When I first went to him, he scared me to death with that. A big, sullen man, he was just another cold-fish general practitioner until I took off my shirt.

You’re overweight!” he’d suddenly yelled. “By thirty pounds at least!

He took my fatness as a personal attack. But after five years, I’d almost gotten used to him. I barely flinched at his “No!” even though it was as loud as a gunshot.

“I’m not talking about that,” he grated. “Look at me.

I obeyed.

“You’re lucky because your girlfriend gave you aspirin when your infarction began. The term ‘mild heart attack’ is a misnomer. Your heart attack was mild only in terms of the damage it caused, and that damage was limited by your girlfriend’s quick thinking. She saved your life. I hope you thanked her. That thought never occurred to you, I see.”

“No,” I said, “it didn’t.” I rubbed my face.
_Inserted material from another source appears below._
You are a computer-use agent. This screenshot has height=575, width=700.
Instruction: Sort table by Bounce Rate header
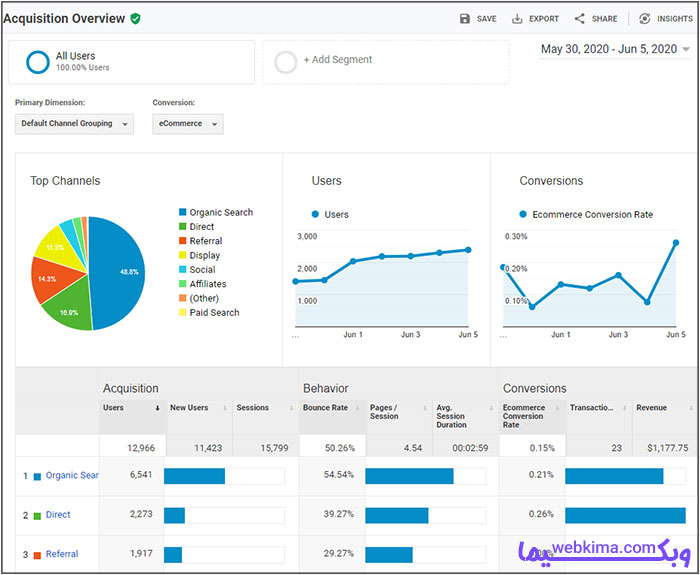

He crashed down into the chair next to my bed. “All right. Now you’re going to listen to me. You apparently don’t have actual coronary disease, and that’s another reason to thank whatever higher power you believe in, because heart disease is a chronic, progressive condition. Once you have it, all you can do is slow its pace. There is no cure. Angioplasty and bypass surgery only address the symptoms. The disease itself will recur and progress. Are you hearing me?”

“Yes.”

“When you’ve recovered sufficiently, you’re going to come to my office, and I’m going to show you how to keep from having another heart attack, one that will either incapacitate or kill you. Because you will have another heart attack. With your risk factors, there’s no question that you will have another heart attack unless you completely change your lifestyle. Do I make myself clear?”

“As a bell.”

“Good.” He slapped his muscular thighs and stood. “I’ll see you in about two weeks, then.”

* * *

I lay in my bed, counting my heartbeats. I could feel them in my neck and my ankles. When I lay on my side, I could hear them in my pillow. At some point a nurse brought a meal, which I skipped. An intern came in, told me how lucky I was, and assured me I’d be fine, but I didn’t care.

After I planted the knife between Gary’s shoulder blades, she saved me, and I didn’t even thank her. Larkin was right; the thought hadn’t even occurred to me.